The query engine parses the query, verifies the semantics of the query against the
catalog store, and generates the logical query plan that is then optimized by the query
optimizer to generate the optimal physical execution plan, based on CPU, I/O, and
network costs to execute the query. The final query plan is then used by the storage
engine to retrieve the underlying data from various data structures, either on disk or in
memory. It is in the storage engine that processes such as Lock Manager, Index Manager,
Buffer Manager, etc., get to work to fetch/update the data, as requested by the query.

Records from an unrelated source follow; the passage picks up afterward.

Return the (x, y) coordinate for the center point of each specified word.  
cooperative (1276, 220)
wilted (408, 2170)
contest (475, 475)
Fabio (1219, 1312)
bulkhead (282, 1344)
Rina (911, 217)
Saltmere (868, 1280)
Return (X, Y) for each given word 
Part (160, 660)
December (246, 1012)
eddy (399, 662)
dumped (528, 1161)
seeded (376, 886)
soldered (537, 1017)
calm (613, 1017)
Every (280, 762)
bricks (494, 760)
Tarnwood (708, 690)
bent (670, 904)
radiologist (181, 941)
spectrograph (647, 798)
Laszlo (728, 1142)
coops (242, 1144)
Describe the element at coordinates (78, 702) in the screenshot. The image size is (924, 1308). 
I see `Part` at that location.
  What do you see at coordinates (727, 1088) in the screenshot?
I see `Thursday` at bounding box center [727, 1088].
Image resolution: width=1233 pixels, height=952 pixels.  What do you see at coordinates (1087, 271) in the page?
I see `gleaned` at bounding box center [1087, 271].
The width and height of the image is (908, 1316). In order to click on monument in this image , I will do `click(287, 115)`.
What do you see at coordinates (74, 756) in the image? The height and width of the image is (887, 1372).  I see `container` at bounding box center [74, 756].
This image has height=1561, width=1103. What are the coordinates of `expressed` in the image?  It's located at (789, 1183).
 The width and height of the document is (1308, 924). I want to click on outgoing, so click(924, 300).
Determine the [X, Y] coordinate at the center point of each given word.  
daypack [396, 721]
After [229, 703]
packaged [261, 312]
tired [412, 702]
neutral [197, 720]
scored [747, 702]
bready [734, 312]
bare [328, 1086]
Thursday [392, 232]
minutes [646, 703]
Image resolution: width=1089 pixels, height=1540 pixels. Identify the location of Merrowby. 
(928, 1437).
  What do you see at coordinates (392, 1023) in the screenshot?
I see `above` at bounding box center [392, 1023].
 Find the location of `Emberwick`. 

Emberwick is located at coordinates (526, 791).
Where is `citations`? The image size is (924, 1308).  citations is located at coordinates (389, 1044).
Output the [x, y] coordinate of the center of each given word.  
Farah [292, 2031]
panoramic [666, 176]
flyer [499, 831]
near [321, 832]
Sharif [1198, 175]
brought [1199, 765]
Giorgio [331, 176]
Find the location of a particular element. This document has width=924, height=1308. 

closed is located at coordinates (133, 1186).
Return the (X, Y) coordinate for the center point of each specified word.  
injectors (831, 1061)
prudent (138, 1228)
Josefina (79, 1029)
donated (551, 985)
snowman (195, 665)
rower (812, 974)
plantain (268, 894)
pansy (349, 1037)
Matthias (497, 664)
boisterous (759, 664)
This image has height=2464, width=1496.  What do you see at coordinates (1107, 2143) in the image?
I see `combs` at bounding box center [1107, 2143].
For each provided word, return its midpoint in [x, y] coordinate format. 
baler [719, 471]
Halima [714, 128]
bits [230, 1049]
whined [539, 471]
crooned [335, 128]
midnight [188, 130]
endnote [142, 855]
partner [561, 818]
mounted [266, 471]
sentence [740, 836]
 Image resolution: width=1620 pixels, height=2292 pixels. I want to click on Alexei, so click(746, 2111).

Most RDBMS are SMP-based architectures. Traditional database platforms operate
by reading data off disk, bringing it across an I/O interconnect, and loading it into
memory for further processing. An SMP-based system consists of multiple processors,
each with its own memory cache. Memory and I/O subsystems are shared by each of the
processors. The SMP architecture is limited in its ability to move large amounts of data, as
required in data warehousing and large-scale data processing workloads.
The major drawback of this architecture is that it moves data across backplanes and
I/O channels. This does not scale and perform when large data sets are to be queried,
and more so when the queries involve complex joins that require multiple phases of
processing. A huge inefficiency lies in delivering large data off disk across the network
and into memory for processing by the DataBase Management System (DBMS).